LBT reads its configuration from the YAML file supplied as a command-line argument. The following keys can be defined in that file:

• tempDir The directory to store temp files, such as incomplete basebackups. Once completed, those files will be moved to the main backup directory.

• deltasPerFile The maximum amount of individual changes (called deltas) a single delta file may contain. This is the hard limit; once reached, LBT writes all subsequent deltas to the new file, even if that results in a single transaction to be split between multiple delta files.

• backupThreshold If the tool writes more than backupThreshold delta files since the last basebackup, the new basebackup for the table is requested. Setting this value too low will result in too many basebackups, setting it too high may produce too many changes, consuming more disk space than necessary and resulting in the longer recovery time for the table.

• concurrentBasebackups The maximum number of processes doing basebackups that can operate concurrently. Each process consumes a single PostgreSQL connection and runs COPY for a table it is tasked with, writing the outcome into a file.

• trackNewTables When set to true, allow starting the tool with an empty publication and permit new tables to be added to the initial set provided by the publication. It's a good idea to enable this option if you define a publication FOR ALL TABLES or make the LBT define the one for you.

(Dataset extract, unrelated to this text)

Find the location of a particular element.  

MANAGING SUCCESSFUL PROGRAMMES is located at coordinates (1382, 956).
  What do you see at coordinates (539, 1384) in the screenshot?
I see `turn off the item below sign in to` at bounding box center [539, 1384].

• slotname Name of the logical replication slot that the tool should use. LBT attempts to create the slot if it doesn't exist. It expects a non-temporary slot with the output plugin pgoutput. Note that LBT never drops the slot on its own, if you need to start from scratch, you should drop it manually with pg_drop_replication_slot

• publication The name of the publication LBT should use to determine the set of tables to backup. LBT attempts to create one if it doesn't exist, defining it FOR ALL TABLES. If you need only a subset of tables you should create the corresponding publication beforehand.

• initialBasebackup If set to true, LBT will trigger the initial basebackup for all tables in the publication at startup. This feature could be useful to discard the old backup deltas and start from the fresh basebackup, i.e., after deleting the replication slot.

• fsync When set to true, runs fsync, causing each write to the delta file to be durable. On a system with many writes this may negatively impact the performance.

• archiveDir Main directory to store the resulting backup.

• forceBasebackupAfterInactivityInterval Trigger the new backup if there was an activity since the last backup on the table, but the last delta written is older than the time interval specified in this parameter. On some tables the write ratio decreases exponentially with time so that we can almost guarantee that they don't receive any writes after reaching a certain age. Normally, the backup tool won't those tables anymore and leave the previous basebackups and all deltas in the archiveDir; however, if there is a retention policy that requires deletion of old data, we want to take a fresh base backup after that deletion, which is supposed to be the last major activity on the table, has concluded to avoid storing those deleted rows as a part of the previous basebackup. Alternatively, this parameter could be used to leave only one basebackup file without any deltas on those tables that become immutable under a certain condition (i.e time interval). The value of that parameter should have an integer with the time unit attached; valid units are 's', 'm', 'h' for seconds, minutes and hours. For instance, the value of 10h5s corresponds to 10 hours 5 seconds. Note that the actual value will be truncate to minute, i.e. 5m55s will result in a 5m actual interval.

• db Database connection parameters. The following values are accepted.

  • host: database server hostname or ip addresses
  • port: the port the database server listens to
  • user: the user name for the connection. See the Requirements part for the privilege this user must have.
  • database:
    the database to connnect to. It is not possible to backup multiple databases with one insance of the tool at the moment; however, multiple backup tools can work on the same cluster on different databases.